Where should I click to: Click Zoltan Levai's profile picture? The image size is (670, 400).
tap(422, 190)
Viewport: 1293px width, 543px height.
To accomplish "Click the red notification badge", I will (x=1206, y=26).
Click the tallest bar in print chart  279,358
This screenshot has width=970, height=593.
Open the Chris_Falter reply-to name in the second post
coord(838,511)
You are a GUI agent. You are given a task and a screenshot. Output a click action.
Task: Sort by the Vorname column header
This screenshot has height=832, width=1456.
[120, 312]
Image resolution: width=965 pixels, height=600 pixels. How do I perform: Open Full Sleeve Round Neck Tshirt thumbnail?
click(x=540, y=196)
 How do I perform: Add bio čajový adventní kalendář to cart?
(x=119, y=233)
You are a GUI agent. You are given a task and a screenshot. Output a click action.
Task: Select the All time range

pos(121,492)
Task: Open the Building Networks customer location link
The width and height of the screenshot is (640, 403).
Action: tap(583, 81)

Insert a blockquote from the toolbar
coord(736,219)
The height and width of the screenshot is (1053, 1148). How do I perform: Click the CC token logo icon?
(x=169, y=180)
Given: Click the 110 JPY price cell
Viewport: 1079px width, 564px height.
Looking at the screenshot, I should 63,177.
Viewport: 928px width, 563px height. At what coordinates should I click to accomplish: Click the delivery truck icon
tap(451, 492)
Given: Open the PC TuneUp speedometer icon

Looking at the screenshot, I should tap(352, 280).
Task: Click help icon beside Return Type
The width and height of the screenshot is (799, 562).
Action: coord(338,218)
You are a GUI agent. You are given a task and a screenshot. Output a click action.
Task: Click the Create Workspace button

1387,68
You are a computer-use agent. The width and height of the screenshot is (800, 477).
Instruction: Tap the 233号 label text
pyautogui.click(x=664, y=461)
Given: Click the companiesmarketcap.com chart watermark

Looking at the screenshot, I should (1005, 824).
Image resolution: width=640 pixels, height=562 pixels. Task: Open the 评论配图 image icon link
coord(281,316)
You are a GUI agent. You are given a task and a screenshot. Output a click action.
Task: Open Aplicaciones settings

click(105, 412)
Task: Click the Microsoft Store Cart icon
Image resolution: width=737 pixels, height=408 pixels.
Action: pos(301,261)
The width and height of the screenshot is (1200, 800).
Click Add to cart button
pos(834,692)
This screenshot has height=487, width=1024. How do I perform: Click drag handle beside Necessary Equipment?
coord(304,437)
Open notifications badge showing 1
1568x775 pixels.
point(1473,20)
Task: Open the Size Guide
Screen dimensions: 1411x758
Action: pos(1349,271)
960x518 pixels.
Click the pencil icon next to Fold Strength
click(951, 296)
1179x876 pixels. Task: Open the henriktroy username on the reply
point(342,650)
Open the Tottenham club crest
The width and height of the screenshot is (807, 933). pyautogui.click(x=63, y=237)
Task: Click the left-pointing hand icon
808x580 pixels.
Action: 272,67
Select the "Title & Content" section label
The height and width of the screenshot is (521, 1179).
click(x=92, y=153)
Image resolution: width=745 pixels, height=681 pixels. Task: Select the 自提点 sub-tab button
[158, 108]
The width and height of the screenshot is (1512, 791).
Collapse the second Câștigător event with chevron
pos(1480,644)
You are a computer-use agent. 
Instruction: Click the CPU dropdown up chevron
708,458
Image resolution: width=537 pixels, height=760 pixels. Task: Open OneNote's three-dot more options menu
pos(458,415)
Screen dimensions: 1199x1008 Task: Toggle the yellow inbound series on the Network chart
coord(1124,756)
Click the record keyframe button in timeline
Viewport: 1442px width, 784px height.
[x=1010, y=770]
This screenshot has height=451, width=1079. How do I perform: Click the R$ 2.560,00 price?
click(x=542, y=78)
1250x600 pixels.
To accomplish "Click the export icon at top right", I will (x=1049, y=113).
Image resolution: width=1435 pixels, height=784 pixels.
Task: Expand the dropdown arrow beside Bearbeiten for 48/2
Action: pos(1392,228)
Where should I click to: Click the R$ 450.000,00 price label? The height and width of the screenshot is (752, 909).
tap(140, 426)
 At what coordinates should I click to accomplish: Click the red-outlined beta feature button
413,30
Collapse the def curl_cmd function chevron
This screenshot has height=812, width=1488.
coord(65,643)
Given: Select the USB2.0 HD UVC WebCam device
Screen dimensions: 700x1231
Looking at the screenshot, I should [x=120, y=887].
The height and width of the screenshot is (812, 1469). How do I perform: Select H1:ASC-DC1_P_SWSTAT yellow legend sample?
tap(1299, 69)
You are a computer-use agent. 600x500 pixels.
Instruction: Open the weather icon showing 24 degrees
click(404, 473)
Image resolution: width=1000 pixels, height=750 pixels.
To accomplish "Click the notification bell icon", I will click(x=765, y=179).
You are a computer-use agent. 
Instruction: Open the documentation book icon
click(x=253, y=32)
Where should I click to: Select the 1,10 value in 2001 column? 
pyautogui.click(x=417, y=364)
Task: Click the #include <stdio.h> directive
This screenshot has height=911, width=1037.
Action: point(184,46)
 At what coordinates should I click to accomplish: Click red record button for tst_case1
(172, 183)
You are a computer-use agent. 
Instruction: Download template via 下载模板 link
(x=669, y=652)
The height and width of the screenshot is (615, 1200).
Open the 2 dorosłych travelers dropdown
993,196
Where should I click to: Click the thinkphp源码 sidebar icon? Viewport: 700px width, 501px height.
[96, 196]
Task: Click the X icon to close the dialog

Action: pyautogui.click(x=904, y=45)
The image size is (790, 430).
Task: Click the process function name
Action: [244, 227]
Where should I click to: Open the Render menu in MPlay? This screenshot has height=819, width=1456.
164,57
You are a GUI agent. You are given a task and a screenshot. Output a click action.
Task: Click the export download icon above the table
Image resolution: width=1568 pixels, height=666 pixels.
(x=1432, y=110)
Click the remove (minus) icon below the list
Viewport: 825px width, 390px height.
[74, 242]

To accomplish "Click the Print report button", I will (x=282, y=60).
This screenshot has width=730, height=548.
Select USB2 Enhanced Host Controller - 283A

Prompt:
Transcribe the entries above exactly.

Task solution:
Where should I click to: Click Zoltan Levai's profile picture? The image size is (670, 400).
tap(422, 190)
Viewport: 1293px width, 543px height.
To accomplish "Click the red notification badge", I will (x=1206, y=26).
Click the tallest bar in print chart  279,358
This screenshot has width=970, height=593.
Open the Chris_Falter reply-to name in the second post
coord(838,511)
You are a GUI agent. You are given a task and a screenshot. Output a click action.
Task: Sort by the Vorname column header
This screenshot has height=832, width=1456.
[120, 312]
Image resolution: width=965 pixels, height=600 pixels. How do I perform: Open Full Sleeve Round Neck Tshirt thumbnail?
click(x=540, y=196)
 How do I perform: Add bio čajový adventní kalendář to cart?
(x=119, y=233)
You are a GUI agent. You are given a task and a screenshot. Output a click action.
Task: Select the All time range

pos(121,492)
Task: Open the Building Networks customer location link
The width and height of the screenshot is (640, 403).
Action: tap(583, 81)

Insert a blockquote from the toolbar
coord(736,219)
The height and width of the screenshot is (1053, 1148). How do I perform: Click the CC token logo icon?
(x=169, y=180)
Given: Click the 110 JPY price cell
Viewport: 1079px width, 564px height.
Looking at the screenshot, I should 63,177.
Viewport: 928px width, 563px height. At what coordinates should I click to accomplish: Click the delivery truck icon
tap(451, 492)
Given: Open the PC TuneUp speedometer icon

Looking at the screenshot, I should tap(352, 280).
Task: Click help icon beside Return Type
The width and height of the screenshot is (799, 562).
Action: coord(338,218)
You are a GUI agent. You are given a task and a screenshot. Output a click action.
Task: Click the Create Workspace button

1387,68
You are a computer-use agent. The width and height of the screenshot is (800, 477).
Instruction: Tap the 233号 label text
pyautogui.click(x=664, y=461)
Given: Click the companiesmarketcap.com chart watermark

Looking at the screenshot, I should (1005, 824).
Image resolution: width=640 pixels, height=562 pixels. Task: Open the 评论配图 image icon link
coord(281,316)
You are a GUI agent. You are given a task and a screenshot. Output a click action.
Task: Open Aplicaciones settings

click(105, 412)
Task: Click the Microsoft Store Cart icon
Image resolution: width=737 pixels, height=408 pixels.
Action: pos(301,261)
The width and height of the screenshot is (1200, 800).
Click Add to cart button
pos(834,692)
This screenshot has height=487, width=1024. How do I perform: Click drag handle beside Necessary Equipment?
coord(304,437)
Open notifications badge showing 1
1568x775 pixels.
point(1473,20)
Task: Open the Size Guide
Screen dimensions: 1411x758
Action: pos(1349,271)
960x518 pixels.
Click the pencil icon next to Fold Strength
click(951, 296)
1179x876 pixels. Task: Open the henriktroy username on the reply
point(342,650)
Open the Tottenham club crest
The width and height of the screenshot is (807, 933). pyautogui.click(x=63, y=237)
Task: Click the left-pointing hand icon
808x580 pixels.
Action: 272,67
Select the "Title & Content" section label
The height and width of the screenshot is (521, 1179).
click(x=92, y=153)
Image resolution: width=745 pixels, height=681 pixels. Task: Select the 自提点 sub-tab button
[158, 108]
The width and height of the screenshot is (1512, 791).
Collapse the second Câștigător event with chevron
pos(1480,644)
You are a computer-use agent. 
Instruction: Click the CPU dropdown up chevron
708,458
Image resolution: width=537 pixels, height=760 pixels. Task: Open OneNote's three-dot more options menu
pos(458,415)
Screen dimensions: 1199x1008 Task: Toggle the yellow inbound series on the Network chart
coord(1124,756)
Click the record keyframe button in timeline
Viewport: 1442px width, 784px height.
[x=1010, y=770]
This screenshot has height=451, width=1079. How do I perform: Click the R$ 2.560,00 price?
click(x=542, y=78)
1250x600 pixels.
To accomplish "Click the export icon at top right", I will (x=1049, y=113).
Image resolution: width=1435 pixels, height=784 pixels.
Task: Expand the dropdown arrow beside Bearbeiten for 48/2
Action: pos(1392,228)
Where should I click to: Click the R$ 450.000,00 price label? The height and width of the screenshot is (752, 909).
tap(140, 426)
 At what coordinates should I click to accomplish: Click the red-outlined beta feature button
413,30
Collapse the def curl_cmd function chevron
This screenshot has height=812, width=1488.
coord(65,643)
Given: Select the USB2.0 HD UVC WebCam device
Screen dimensions: 700x1231
Looking at the screenshot, I should [x=120, y=887].
The height and width of the screenshot is (812, 1469). How do I perform: Select H1:ASC-DC1_P_SWSTAT yellow legend sample?
tap(1299, 69)
You are a computer-use agent. 600x500 pixels.
Instruction: Open the weather icon showing 24 degrees
click(404, 473)
Image resolution: width=1000 pixels, height=750 pixels.
To accomplish "Click the notification bell icon", I will click(x=765, y=179).
You are a computer-use agent. 
Instruction: Open the documentation book icon
click(x=253, y=32)
Where should I click to: Select the 1,10 value in 2001 column? 
pyautogui.click(x=417, y=364)
Task: Click the #include <stdio.h> directive
This screenshot has height=911, width=1037.
Action: point(184,46)
 At what coordinates should I click to accomplish: Click red record button for tst_case1
(172, 183)
You are a computer-use agent. 
Instruction: Download template via 下载模板 link
(x=669, y=652)
The height and width of the screenshot is (615, 1200).
Open the 2 dorosłych travelers dropdown
993,196
Where should I click to: Click the thinkphp源码 sidebar icon? Viewport: 700px width, 501px height.
[96, 196]
Task: Click the X icon to close the dialog

Action: pyautogui.click(x=904, y=45)
The image size is (790, 430).
Task: Click the process function name
Action: [244, 227]
Where should I click to: Open the Render menu in MPlay? This screenshot has height=819, width=1456.
164,57
You are a GUI agent. You are given a task and a screenshot. Output a click action.
Task: Click the export download icon above the table
Image resolution: width=1568 pixels, height=666 pixels.
(x=1432, y=110)
Click the remove (minus) icon below the list
Viewport: 825px width, 390px height.
[74, 242]

To accomplish "Click the Print report button", I will (x=282, y=60).
This screenshot has width=730, height=548.
Select USB2 Enhanced Host Controller - 283A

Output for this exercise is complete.